Cottonwoods: Trees of Life
by Damian Fagan

Damian Fagan's blog

 

The massive cottonwood hugged the bank along the canyon wash, a vestige of strength and resilience. Piled high up its deep furrowed bark was flood debris – twigs and reeds and juniper logs - from a long ago flashflood. The material stretched a good 10 feet up the trunk while the canyon floor snaked away another 15 feet below. The debris must have been from one of those raging floods that uprooted small trees and moved boulders and shaked the canyons. But here the cottonwood stood a testament of endurance to that unseen deluge.

Of course, there were other deeply rooted and aged cottonwoods in this canyon. They, too, were survivors of countless small floods and the Big One that cleaved away banks and redirected channels. Younger trees also dotted the wash, some of them with trunks skirted with small debris piles from a later flood, too young to have witnessed this ancient event.

The trees were Fremont’s cottonwoods, Populus fremontii, also known as Alamo cottonwoods in Texas. Widely distributed across the American Southwest, these trees form the foundation of riparian or streamside vegetation. From California to Texas and south into Mexico, the tree bears the name of John Charles Frémont who was a military officer, explorer, one time presidential candidate and adventurer who blazed trails across the West and was known as the “Pathfinder of the Rocky Mountains.”

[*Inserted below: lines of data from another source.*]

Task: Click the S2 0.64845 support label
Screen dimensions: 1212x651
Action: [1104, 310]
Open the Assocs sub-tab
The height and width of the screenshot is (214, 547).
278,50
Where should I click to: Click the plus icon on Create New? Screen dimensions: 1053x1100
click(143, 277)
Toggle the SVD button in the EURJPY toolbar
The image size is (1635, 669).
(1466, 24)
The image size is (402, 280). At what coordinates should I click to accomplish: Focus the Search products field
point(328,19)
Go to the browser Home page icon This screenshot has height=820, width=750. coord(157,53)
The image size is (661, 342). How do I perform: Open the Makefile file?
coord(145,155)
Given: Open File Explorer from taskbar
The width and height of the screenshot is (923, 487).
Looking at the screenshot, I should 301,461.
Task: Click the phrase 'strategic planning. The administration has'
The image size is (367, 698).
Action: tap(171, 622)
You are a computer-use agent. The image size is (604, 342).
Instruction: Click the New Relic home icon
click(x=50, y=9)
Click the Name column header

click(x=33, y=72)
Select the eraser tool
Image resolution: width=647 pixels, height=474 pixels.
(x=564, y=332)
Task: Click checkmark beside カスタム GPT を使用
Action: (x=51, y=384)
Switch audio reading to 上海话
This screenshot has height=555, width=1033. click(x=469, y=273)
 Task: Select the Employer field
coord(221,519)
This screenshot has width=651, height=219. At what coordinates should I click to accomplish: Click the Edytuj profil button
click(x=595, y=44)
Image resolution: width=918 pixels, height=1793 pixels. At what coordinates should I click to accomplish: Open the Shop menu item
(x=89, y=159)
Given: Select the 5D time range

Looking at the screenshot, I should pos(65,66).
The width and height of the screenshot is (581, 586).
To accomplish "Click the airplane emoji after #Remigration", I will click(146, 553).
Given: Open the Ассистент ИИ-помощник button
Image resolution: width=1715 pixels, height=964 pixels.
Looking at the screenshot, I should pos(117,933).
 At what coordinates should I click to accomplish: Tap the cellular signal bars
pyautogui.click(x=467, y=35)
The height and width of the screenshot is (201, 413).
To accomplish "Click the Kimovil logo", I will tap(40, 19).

But long before Frémont, the native Southwest tribes knew of the cottonwood and its properties. Different peoples had various uses for the cottonwood. The Hupa Indians of Northern California wove the tree’s thin flexible roots into the framework for baskets. The Chumash made skirts out of the long, fibrous strands of inner bark that are as thin as sheet metal, but a lot cooler in summer. The Ancestral Puebloans plaited these fibers to make cordage or used the soft fibers as padding for their babies’ cradleboards. During times when the distance between survival and death was as narrow as the fibrous material, this inner bark was eaten to stave off starvation.

The Hopi Indians in northeast Arizona consider the cottonwood sacred, and they carve kachina figures into the stout roots. And as the wind rippled through the leaves, these native peoples believe the rustle and quake of the leaves are the words of the gods being spoken to the people.

Though the natives used parts of the cottonwood for clothing or food, they weren’t the only ones to feast upon these trees. Grouse and quail eat the tree’s buds, beavers chew on the trunks and haul limbs to their underwater dens, and porcupines graze on the soft inner bark. A great diversity of bird species build their nests in the tree’s protective limbs, and many a migratory warbler or vireo gleans insects and caterpillars from the tree’s leaves.

So as October exits the Canyon Country and November settles in, the cottonwoods endure. A cold snap might send a cavalcade of leaves spiraling downward signaling the end of another growing season. Until that moment, the cottonwoods will slowly change their outfit from brilliant green to yellow to bare, and these “Trees of Life” will endure another winter gracing the canyons.

Damian Fagan is an accomplished writer who has published a number of guide books as well as numerous articles. If you would like to read more or find out what Damian is up to follow this link to Damian Fagan's blog.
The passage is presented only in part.